* [Directions]:
1 - Answer these questions using the passage on floral symbolism in cemetery stonecutting.
(a) In what decade did the "language of flowers" begin to be de rigueur in Victorian society?
(b) In which cemetery did Americo Marozzi carve dozens of tablets with the circular-relief motif?
(c) What does the French word for pansy mean?
2 - Reproduce the passage on floral symbolism in cemetery stonecutting word for word, between "Alongside the birth" and "memory, and loyalty.", inclusive.

* [Selected extract]:
********
Alongside the birth of romantic, garden-style cemeteries and high cemetery architecture grew a virulent interest in botany and the symbolism of flowers, known as floriography.  Beginning in the 1820s, the “language of flowers” was de rigeur in customarily buttoned-up Victorian society.  Communicating feelings of romance, sympathy, and friendship by the symbolism of flowers in gifts or on one’s person was common.
Picture
Illustration of morning glories, from Morning glory, from Flores Poetici, the Florist's Manual, published 1833.
Thus it is natural that floral symbolism found its way into cemetery stonecutting.  Bouquets of forget-me-nots, pansies, roses, and other blooms on a cemetery tablet could indicate love, memory, and loyalty.  
Picture
Part of a flower dictionary found in "Illustrated Botany containing a Floral Dictionary" by John B. Newman MD, published 1850.
​To be clear, the meanings of individual flowers in the Victorian Era was by no means broad or vague.  They were explicitly defined by floral dictionaries kept by Victorian women.  It stands to reason that such books were also consulted by stonecutters in New Orleans and elsewhere in order to communicate certain sentiments.  While many stonecutters utilized these symbols, Florville Foy’s language of flowers may have been the most prolific.

​Florville’s Flowers
The floral symbols present on cemetery tablets signed by Florville Foy typically appeared as relief carvings in circular fields at the top of closure tablets.  Florville was not the only stonecutter to utilize this motif:  his contemporaries Paul Hyppolyte Monsseaux and Joseph Frederick Callico utilized the same circular relief motif, although often with other symbols like crosses and ivy wreaths.  Across town in St. Vincent de Paul Cemetery on Louisa Street, stonecutter Americo Marozzi carved dozens of tablets with the circular-relief motif, although most often depicting the symbolic urn-and-willow design.
Picture
P.H. Monsseaux, c. 1850.
Picture
J.F. Callico, c. 1845.
Picture
Americo Marozzi, c. 1850s.
More than any other stonecutter, Florville Foy’s relief carvings depicted not only flowers but bouquets of flowers, mostly with their stems joined but sometimes in a vase or urn.  This approach allowed Florville to pack several symbols into one design, resulting in a carving both visually and symbolically rich.  Among Florville’s most common floral symbols are the following:
Picture
Flower imagery from a Florville Foy-signed tablet depicting two pansies above a rose with broken buds and bellflowers in the background.
PANSY:  Among all of the flowers attributed to Florville Foy, none is less mistakable than the pansy.  Foy’s bouquets nearly always utilized them.  Each is carved with a distinctive slope of the lower petal into the center of the flower, always facing forward.
 
The French word for pansy is pensée, which means “thought.”  While the flower symbolizes the wish that the receiver “think of me” in all languages, this may have explained Florville’s heavy use of them.[5]


ROSE:  In period floral dictionaries, to simply define the rose is impossible.  A rose sent monthly signified “beauty ever new,” a wild rose signified “simplicity,” while a white rose meant “silence.[6]”  In cemeteries, the rose is most often attributed to the burial of a woman and indicates, in general, beauty and love.
********
* [Supplied information]:
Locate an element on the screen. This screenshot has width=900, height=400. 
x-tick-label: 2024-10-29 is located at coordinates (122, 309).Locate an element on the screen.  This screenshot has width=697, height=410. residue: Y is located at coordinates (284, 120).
********
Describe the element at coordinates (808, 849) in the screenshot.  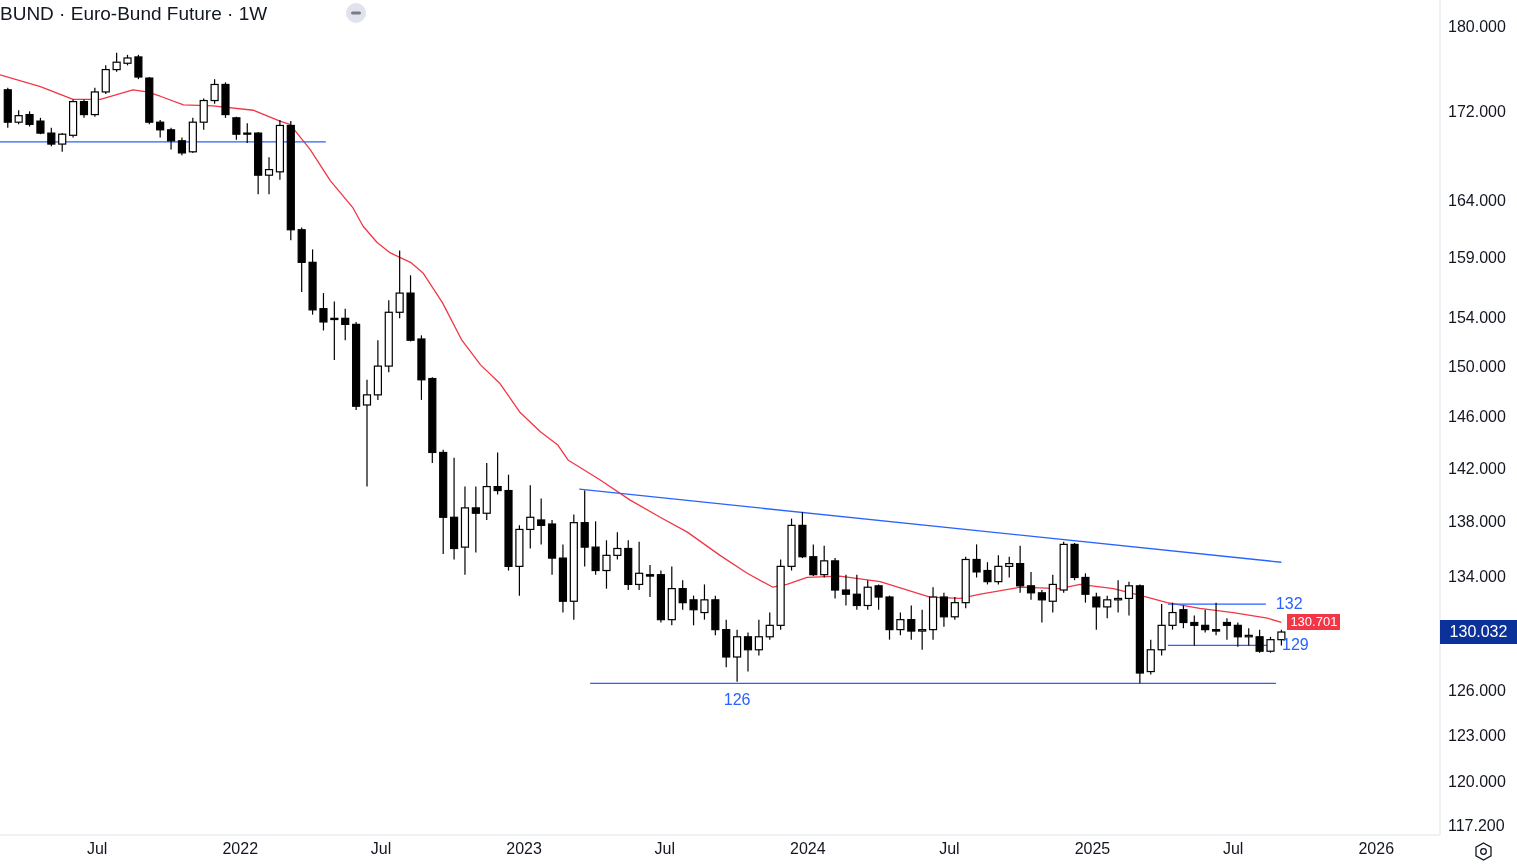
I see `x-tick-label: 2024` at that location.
********
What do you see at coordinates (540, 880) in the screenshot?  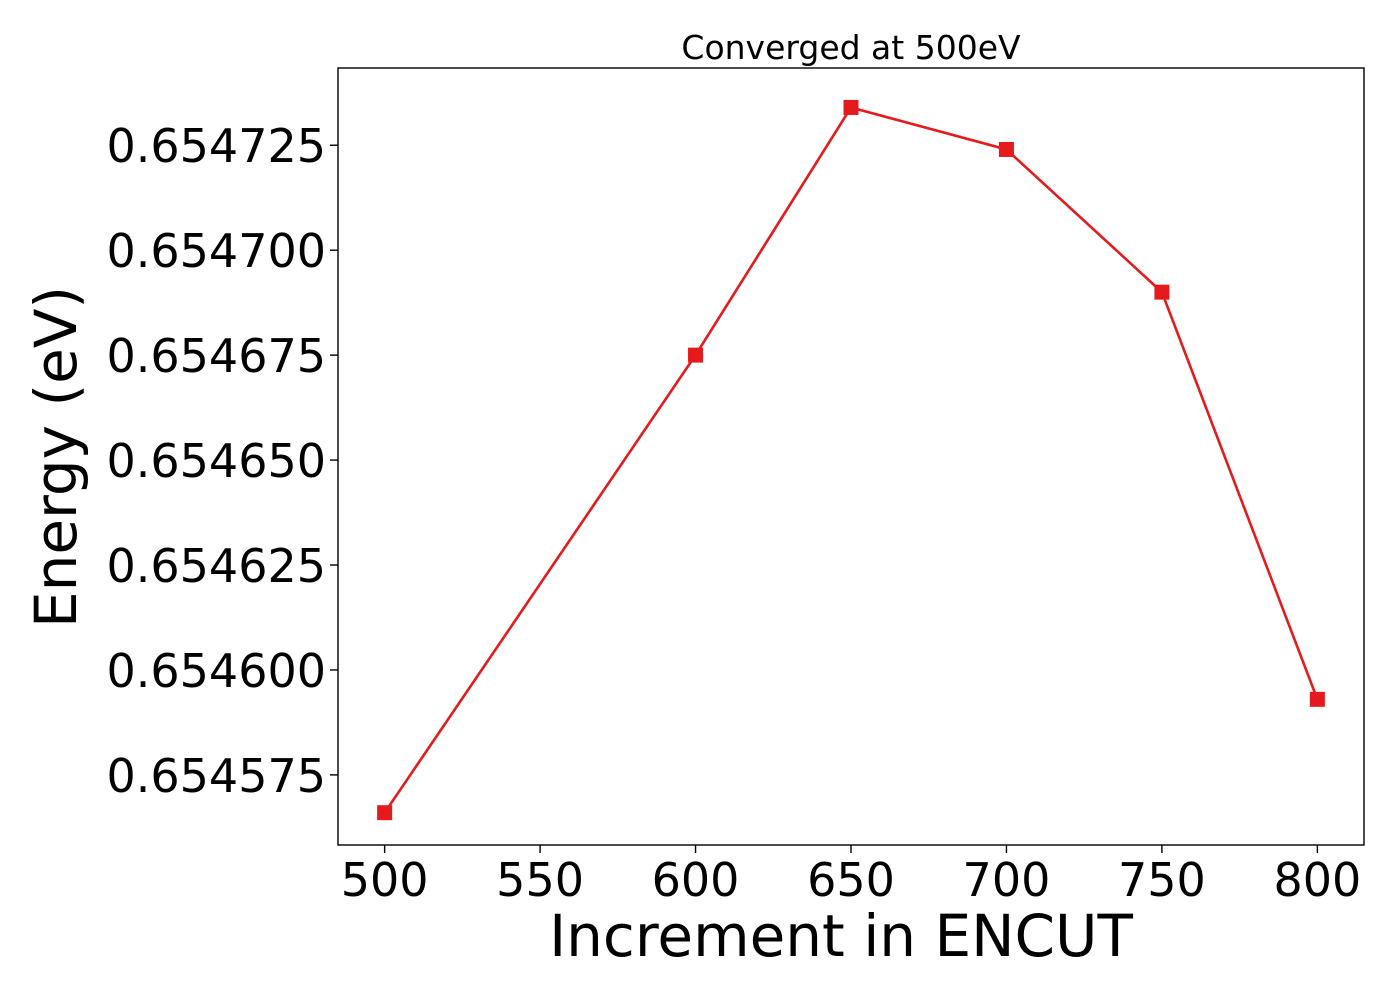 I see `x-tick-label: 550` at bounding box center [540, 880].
********
* [Answers by task]:
1 -
(a) The 1820s.
(b) St. Vincent de Paul Cemetery on Louisa Street.
(c) Pensée, the French word for pansy, means "thought."

2 -
Alongside the birth of romantic, garden-style cemeteries and high cemetery architecture grew a virulent interest in botany and the symbolism of flowers, known as floriography.  Beginning in the 1820s, the “language of flowers” was de rigeur in customarily buttoned-up Victorian society.  Communicating feelings of romance, sympathy, and friendship by the symbolism of flowers in gifts or on one’s person was common.
Picture
Illustration of morning glories, from Morning glory, from Flores Poetici, the Florist's Manual, published 1833.
Thus it is natural that floral symbolism found its way into cemetery stonecutting.  Bouquets of forget-me-nots, pansies, roses, and other blooms on a cemetery tablet could indicate love, memory, and loyalty.